Julie frowned. “What do you mean?”

“Oh there were a couple of Kleins there, but I could spot them immediately.” Brian chuckled. “That was the only favor Klein did for me—he prepared me to deal with our world of predators. I can't tell you what a dimwitted boy I was. It took me way too long to realize that Richard Klein wasn't all that unusual.”

“What!” Julie sat up straight. For a moment, in that pose, he saw the proud, striking girl who wanted to be a ballet dancer. She's really a handsome woman, he decided, high brow, black eyes and pale skin suggesting an old-world grace that evoked not the Jews of Riverdale but the doomed artists of Prague. “Klein was a monster,” she declared.

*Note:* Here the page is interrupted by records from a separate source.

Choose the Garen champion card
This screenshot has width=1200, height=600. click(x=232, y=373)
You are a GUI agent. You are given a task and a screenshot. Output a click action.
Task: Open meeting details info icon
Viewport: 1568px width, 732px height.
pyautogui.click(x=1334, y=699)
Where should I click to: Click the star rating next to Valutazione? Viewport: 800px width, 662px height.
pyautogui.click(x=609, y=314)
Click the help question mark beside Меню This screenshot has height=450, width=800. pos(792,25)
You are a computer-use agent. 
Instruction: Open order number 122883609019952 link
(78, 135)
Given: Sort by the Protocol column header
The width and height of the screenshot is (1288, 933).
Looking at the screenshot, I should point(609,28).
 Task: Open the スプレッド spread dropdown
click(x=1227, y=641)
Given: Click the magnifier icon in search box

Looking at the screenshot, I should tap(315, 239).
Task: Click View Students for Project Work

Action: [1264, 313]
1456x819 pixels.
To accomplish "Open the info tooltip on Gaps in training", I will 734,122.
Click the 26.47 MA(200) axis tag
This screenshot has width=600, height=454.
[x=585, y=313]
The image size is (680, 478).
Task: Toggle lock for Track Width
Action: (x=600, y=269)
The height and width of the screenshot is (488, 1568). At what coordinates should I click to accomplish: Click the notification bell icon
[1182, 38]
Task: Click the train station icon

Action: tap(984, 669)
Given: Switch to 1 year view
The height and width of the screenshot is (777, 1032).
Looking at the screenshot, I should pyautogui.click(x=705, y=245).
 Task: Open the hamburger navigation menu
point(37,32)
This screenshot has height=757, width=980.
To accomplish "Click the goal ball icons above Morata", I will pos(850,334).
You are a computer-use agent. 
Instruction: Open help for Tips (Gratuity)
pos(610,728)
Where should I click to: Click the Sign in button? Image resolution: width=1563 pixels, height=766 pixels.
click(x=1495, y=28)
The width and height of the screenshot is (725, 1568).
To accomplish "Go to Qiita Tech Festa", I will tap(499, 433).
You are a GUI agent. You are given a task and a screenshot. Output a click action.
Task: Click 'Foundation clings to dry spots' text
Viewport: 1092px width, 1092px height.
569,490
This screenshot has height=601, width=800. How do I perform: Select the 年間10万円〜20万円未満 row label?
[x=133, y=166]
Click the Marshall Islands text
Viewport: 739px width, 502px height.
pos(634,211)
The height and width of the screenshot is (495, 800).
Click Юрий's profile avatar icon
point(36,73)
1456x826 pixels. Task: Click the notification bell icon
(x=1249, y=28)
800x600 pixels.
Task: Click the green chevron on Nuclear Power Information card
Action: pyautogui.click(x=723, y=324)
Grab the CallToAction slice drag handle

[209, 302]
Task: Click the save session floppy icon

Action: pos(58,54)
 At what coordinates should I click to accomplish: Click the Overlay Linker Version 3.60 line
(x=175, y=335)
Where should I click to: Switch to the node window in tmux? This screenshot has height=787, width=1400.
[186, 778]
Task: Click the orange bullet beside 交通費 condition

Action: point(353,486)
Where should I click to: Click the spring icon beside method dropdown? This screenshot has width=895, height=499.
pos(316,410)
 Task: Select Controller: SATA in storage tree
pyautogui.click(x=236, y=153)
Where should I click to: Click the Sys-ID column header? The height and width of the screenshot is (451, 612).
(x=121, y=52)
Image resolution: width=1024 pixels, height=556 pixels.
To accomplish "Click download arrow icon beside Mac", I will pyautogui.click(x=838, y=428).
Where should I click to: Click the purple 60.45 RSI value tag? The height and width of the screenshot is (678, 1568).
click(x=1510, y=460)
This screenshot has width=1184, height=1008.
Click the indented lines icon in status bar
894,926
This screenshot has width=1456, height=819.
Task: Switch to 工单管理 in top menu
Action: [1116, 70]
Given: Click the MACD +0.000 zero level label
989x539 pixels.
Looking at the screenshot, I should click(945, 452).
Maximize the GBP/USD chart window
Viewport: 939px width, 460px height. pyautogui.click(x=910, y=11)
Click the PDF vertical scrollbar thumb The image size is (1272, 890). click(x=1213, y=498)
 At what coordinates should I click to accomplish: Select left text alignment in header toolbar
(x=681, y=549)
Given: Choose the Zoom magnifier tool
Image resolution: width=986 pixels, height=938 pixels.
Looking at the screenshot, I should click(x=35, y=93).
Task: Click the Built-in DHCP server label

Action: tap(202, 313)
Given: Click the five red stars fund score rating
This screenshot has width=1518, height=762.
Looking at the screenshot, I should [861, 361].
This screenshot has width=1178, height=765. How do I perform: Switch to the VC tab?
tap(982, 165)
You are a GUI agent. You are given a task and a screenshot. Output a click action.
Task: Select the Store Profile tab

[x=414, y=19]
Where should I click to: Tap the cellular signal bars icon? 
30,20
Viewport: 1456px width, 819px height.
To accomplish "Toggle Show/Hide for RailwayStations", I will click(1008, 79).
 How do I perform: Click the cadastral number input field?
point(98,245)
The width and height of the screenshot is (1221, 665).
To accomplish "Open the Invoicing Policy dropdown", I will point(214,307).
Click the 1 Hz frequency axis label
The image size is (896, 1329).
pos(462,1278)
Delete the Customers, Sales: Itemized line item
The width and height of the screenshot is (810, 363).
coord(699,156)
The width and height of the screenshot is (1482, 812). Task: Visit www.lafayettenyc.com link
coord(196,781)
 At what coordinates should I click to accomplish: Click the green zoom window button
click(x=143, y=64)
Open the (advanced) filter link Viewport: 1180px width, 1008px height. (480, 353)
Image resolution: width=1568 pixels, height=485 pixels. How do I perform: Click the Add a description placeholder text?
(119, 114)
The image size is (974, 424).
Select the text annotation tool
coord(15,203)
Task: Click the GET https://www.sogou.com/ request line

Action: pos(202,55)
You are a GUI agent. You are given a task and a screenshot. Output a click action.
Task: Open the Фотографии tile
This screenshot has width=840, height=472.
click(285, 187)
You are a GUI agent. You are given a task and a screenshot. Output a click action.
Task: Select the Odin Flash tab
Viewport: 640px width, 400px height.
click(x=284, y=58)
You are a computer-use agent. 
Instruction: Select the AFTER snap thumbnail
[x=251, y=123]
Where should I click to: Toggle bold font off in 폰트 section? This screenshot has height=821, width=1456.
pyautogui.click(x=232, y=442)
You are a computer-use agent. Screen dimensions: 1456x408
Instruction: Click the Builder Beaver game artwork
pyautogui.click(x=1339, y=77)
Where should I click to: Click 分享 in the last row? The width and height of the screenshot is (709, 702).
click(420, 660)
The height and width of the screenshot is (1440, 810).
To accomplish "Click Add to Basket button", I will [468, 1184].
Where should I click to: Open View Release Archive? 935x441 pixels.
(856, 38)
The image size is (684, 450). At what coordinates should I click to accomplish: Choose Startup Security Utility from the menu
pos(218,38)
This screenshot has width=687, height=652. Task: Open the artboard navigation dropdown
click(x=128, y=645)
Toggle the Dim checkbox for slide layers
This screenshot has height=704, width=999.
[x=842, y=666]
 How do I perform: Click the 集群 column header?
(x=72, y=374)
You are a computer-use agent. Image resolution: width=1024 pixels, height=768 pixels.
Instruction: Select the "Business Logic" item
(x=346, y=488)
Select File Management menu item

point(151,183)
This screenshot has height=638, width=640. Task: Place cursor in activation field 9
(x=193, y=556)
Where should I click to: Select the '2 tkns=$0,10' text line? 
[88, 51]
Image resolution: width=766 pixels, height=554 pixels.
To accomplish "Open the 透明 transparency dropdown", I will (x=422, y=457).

“Exactly. The world is chock-f of monsters. Anyway, with me at Horace Mann and Jeff going to the public junior high we were no longer in the same school, and that, as far as everyone else was concerned, ended our friendship. When I was eleven, my parents, after two trial separations, finally legally divorced, and just before my twelfth birthday Mom moved us out of Rego Park.” Brian paused. He realized that this collection of facts about his life, told in this way, had never been discussed outside of the soft couches of therapy. There they had become commonplace, the chitchat of trauma: easily said, easily understood, easily accepted. Not here. Telling Julie, the words scalded his throat and left a foul taste. He felt as if he'd vomited. “I'm sorry.”

“For what?” She frowned. Crow's-feet appeared. He liked those lines. They lent her earnest face a needed dose of skepticism.

“Being flip. I don't mean to be flip.”

“I don't mind. But I'm confused. I thought you said you saw Jeff once when you were both grown-up. In your twenties, maybe?”

“No, I didn't.”

“Really? I thought you did.” Once again, she didn't do a good job of lying.

“I'm sure I said nothing of the kind. Where did you get that tidbit? From Jeff?”

Julie confessed, “Yeah, he said he saw you after he graduated from film school.”

“I bet the fucker didn't tell you what happened,” he said, the ancient anger new again. He wanted to apologize, then balked.
Apologize for facts?
“Jeff came to see me when he got his first job directing a TV movie. Wanted to know if I'd do a polish on the script—I had already had two plays on at Playwrights Horizons and I was making a living writing for
As the World Turns
—so he wasn't doing me any favors. On the contrary. But I was pleased. I admit it, I was a fool, my heart skipping with delight to have my old buddy back. So we met at my apartment. It was just like the old days for about half an hour. Then Jeff, remembering I was a Knicks fan, asked me if I still liked them. Those were days when nobody had cable and you could only get the Knicks on cable. I said I was obsessed with them. So Jeff offered to take me to a Knicks game. He said we could use Klein's seats, that he had great seats. Said that Cousin Richard would be happy to give them to us whenever we wanted.”